Does comfort during the first decade of retirement depends on support services, good health and supplemental income? Pre-retirement, there are fewer such resources.
Michael Wasielewski, a senior in Michigan, had his letter published Wednesday 2015 Jun 17. All kinds of responses in the letters, but Wasielewski said it best. His points: • The cohort of seniors being described were young when opportunity was much more open to all. • Not all who wanted an education could afford it even then, but many of us could go to college and beyond without entering into impossible debt. • We could enter local industries whose products that ranked among the top in the world. • We could be union members. • Then came NAFTA, Grover Norquist and the Tea Party.
Comment on Mr. W’s insight: My cohort grew up in hard struggle for jobs.
I remember being at professional meetings where the job interview lines stretched through of the main auditorium, out the door and down the hall. The atmosphere of panic and depression was very real. You could not always find your dream job, and many people applied for jobs without finding work. Almost all of us agreed that our old age would not be as comfortable as our parents’.
Yeah, we struggled hard and not one of us thought we were privileged to be young in such a golden age. – But we were! – These were the decades prior to the Saez-Piketty hocky-stick income shift (1981).
Saez-Piketty Inequality – our Slow Revolution
The net results from actions over the past 35 years has been the decrease in income share by everyone bringing home less than the top earning 10% of our population. The Slow Revolution is what happened over the past 4 decades, partly from direction by inherited wealth, partly by chaotic self-assembly from the melange that was American politics.

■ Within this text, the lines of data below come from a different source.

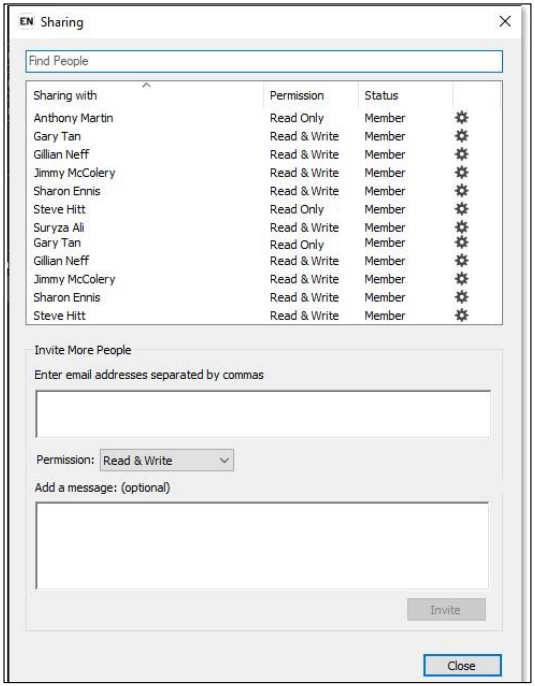Click gear icon for Gary Tan Read Only

tap(462, 242)
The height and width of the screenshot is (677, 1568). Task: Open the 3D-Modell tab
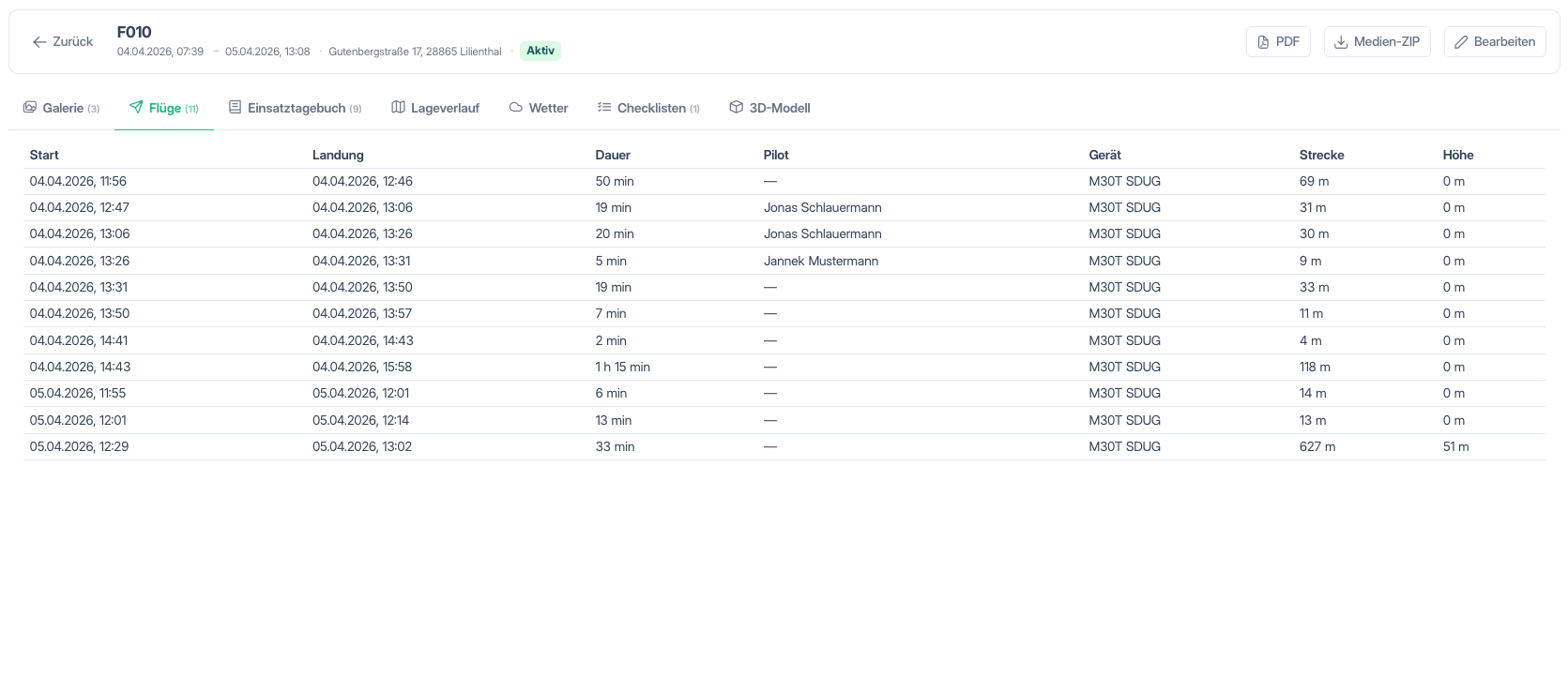click(769, 108)
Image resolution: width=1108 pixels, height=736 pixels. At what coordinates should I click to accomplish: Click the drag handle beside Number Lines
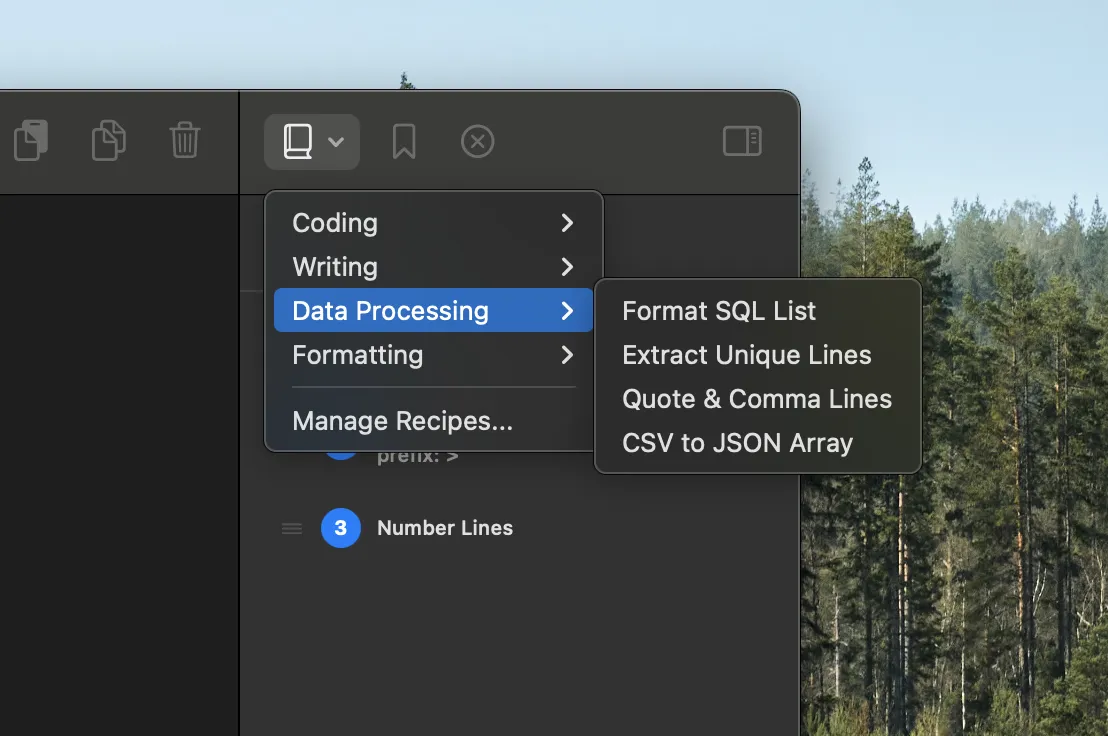tap(292, 528)

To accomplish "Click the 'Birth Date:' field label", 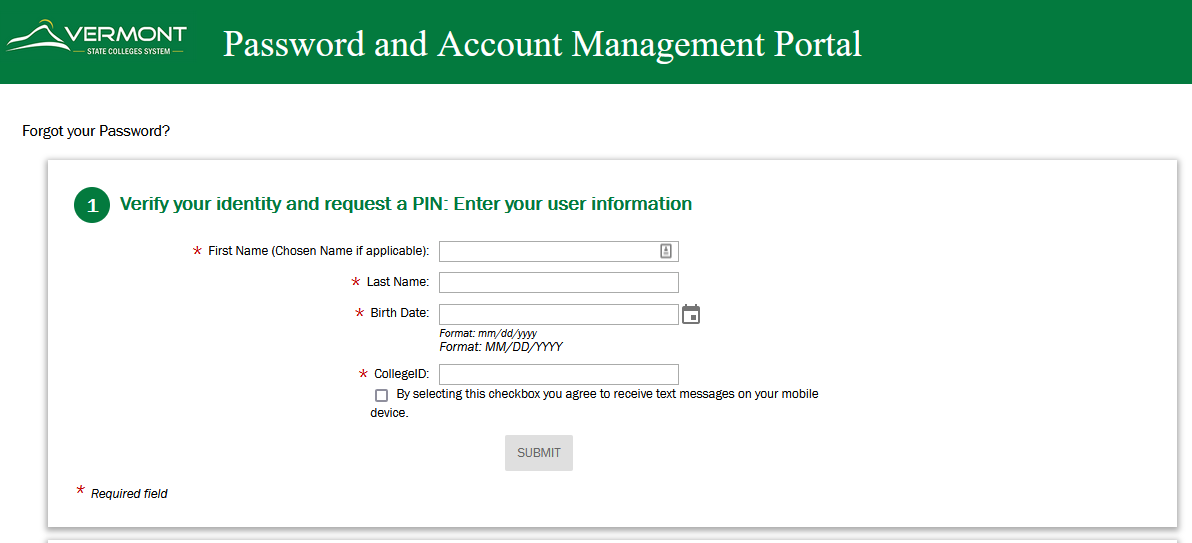I will tap(399, 313).
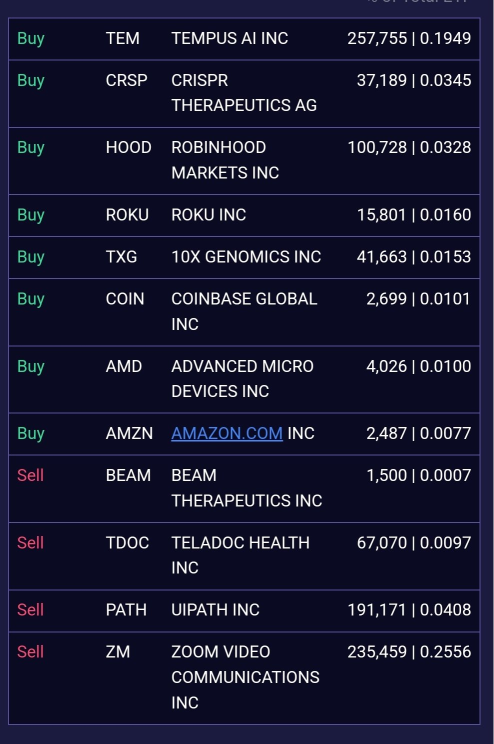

Fig 6 shows Census Bureau data (dark blue) for the middle 1/5 of our wage earners (40% to 60% of the population). Median wage is a property of the population, not the numeric amount, but for reference, it was about $56K in 2012, and about $63k today.
Fig 7 is possibly the shortest, quickest explanation for the trends of Fig 6. Used with permission, Daniel Wasserman, Boston Globe.
Census Bureau Data – Dark Blue (Data are not available prior to 1968)
- Those households in the median bracket, lost ground since 1970 (18% down).
- The bottom earning 1/5 of all workers lost even more (22% down).
Saez-Piketty Data – Light Blue (Discussed in earlier posts, as in Zero Sum Game)
- Wage fraction of the 90th percentile (highest earning 10% in our population) rose by a factor of 1.5× (50% increase) Light Blue on Fig 6
- Wage fraction of those in the 90th to 94th percentile have been essentially flat (0% average change) between 1975 and today.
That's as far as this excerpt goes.